═════ Study material ═════

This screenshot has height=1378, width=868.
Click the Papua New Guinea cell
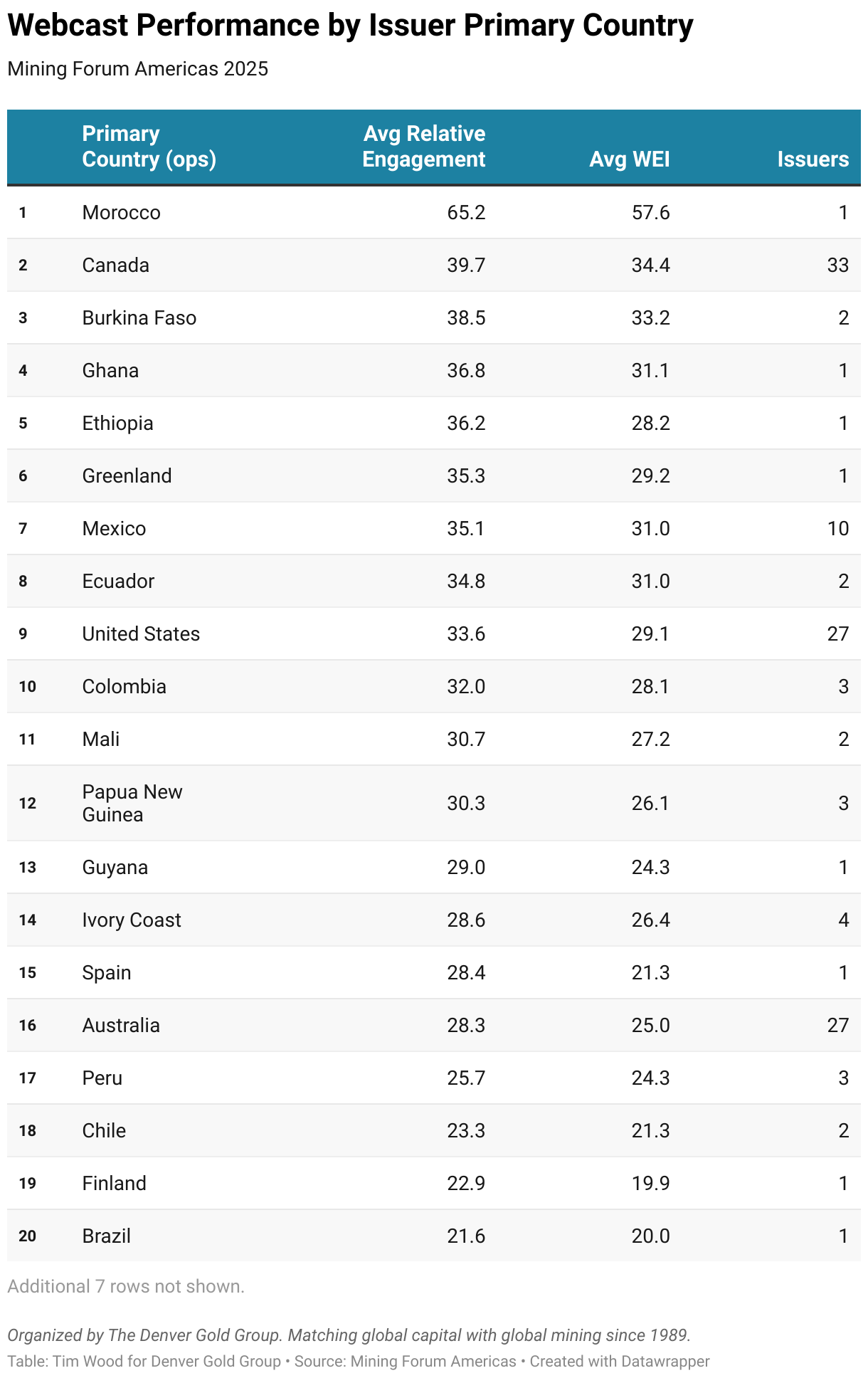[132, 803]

═════
═════ Study material ═════

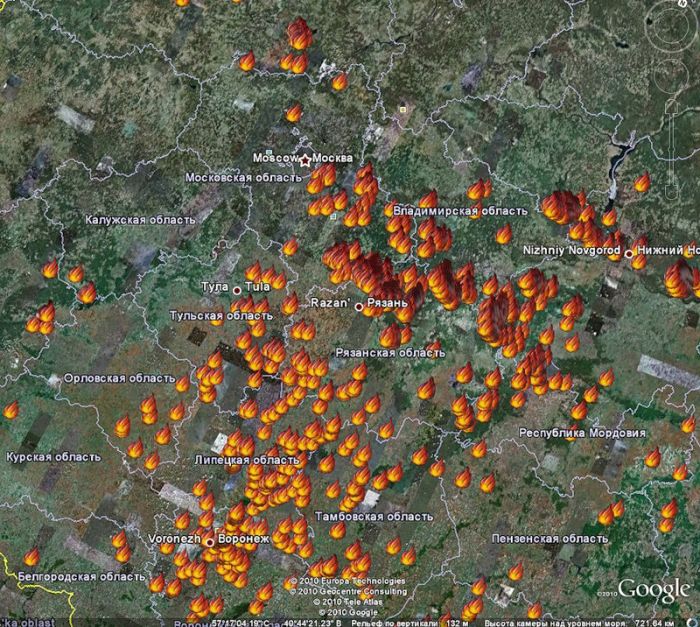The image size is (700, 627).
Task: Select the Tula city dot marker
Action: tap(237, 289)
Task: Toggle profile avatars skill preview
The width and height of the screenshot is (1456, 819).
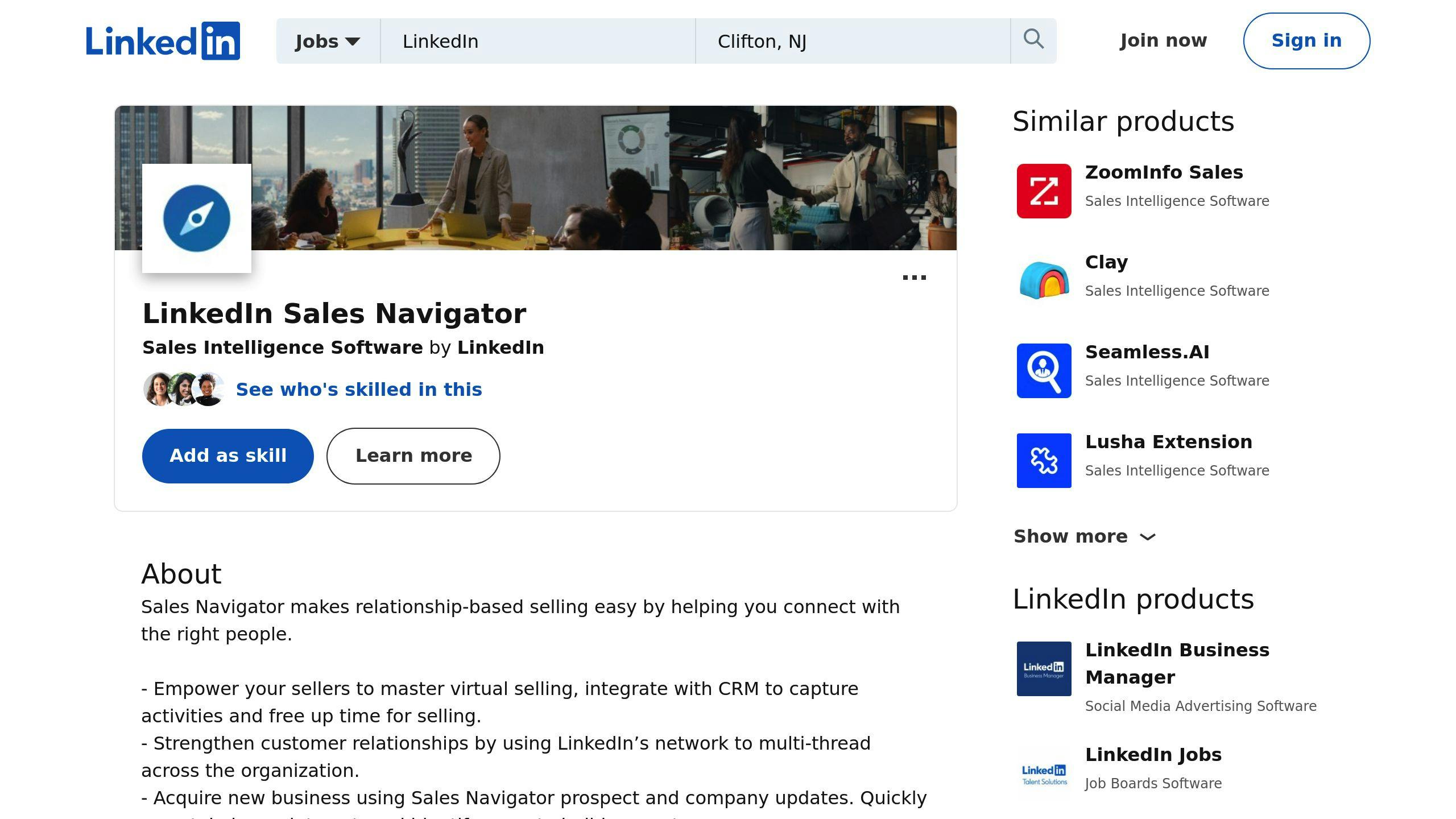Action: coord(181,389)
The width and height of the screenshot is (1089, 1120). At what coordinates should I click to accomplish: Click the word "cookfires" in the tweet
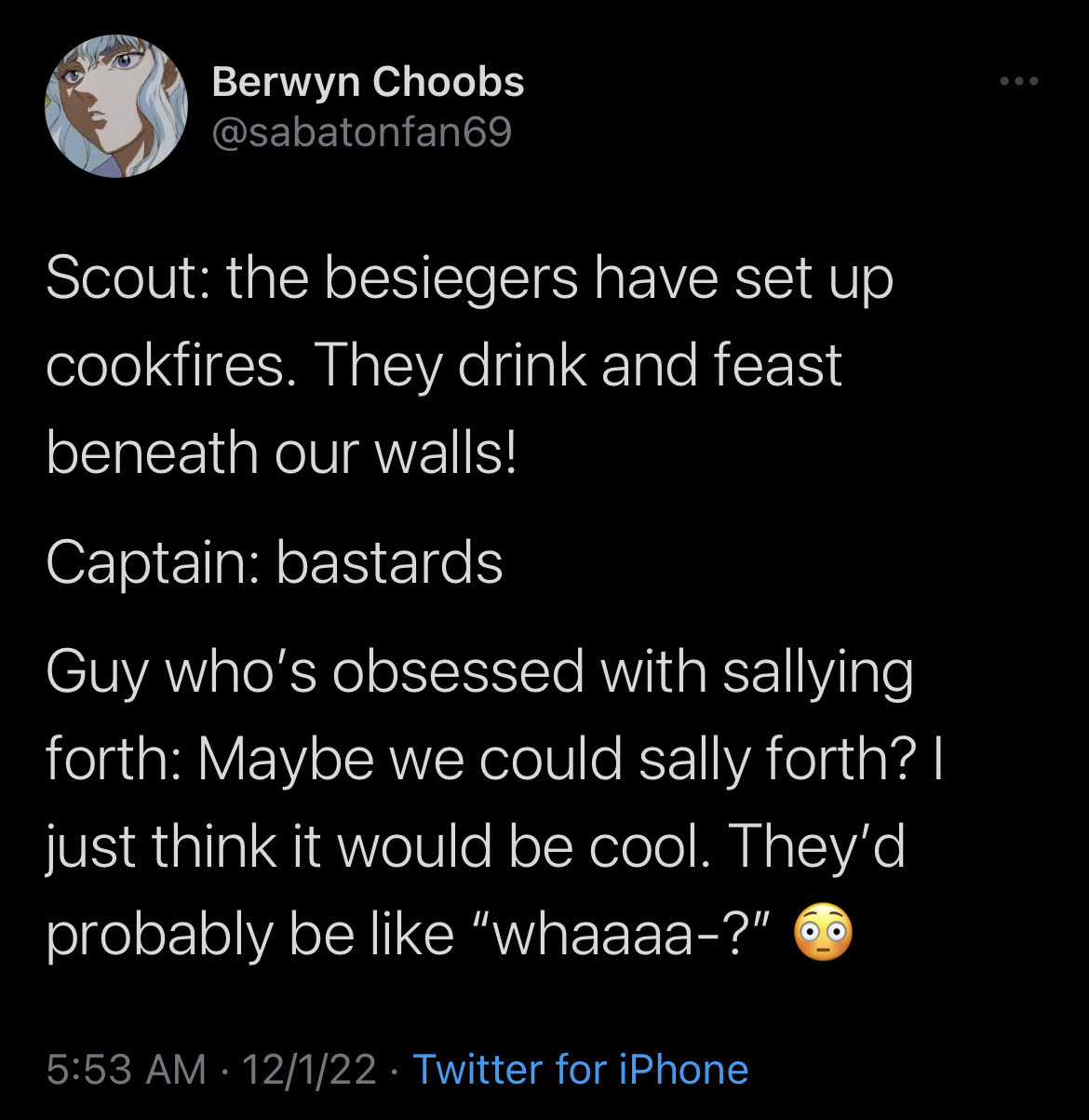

═════

— Requirement —
Go back to the listing above and write out the lines starting at the one with "The width and height of the screenshot is (1456, 819)." and ending at the one with "The width and height of the screenshot is (1089, 1120).", inclusive, exactly and without pictures.

— Finished exercise —
The width and height of the screenshot is (1456, 819).
Action: coord(181,389)
The width and height of the screenshot is (1089, 1120). At what coordinates should I click to accomplish: Click the word "cookfires" in the tweet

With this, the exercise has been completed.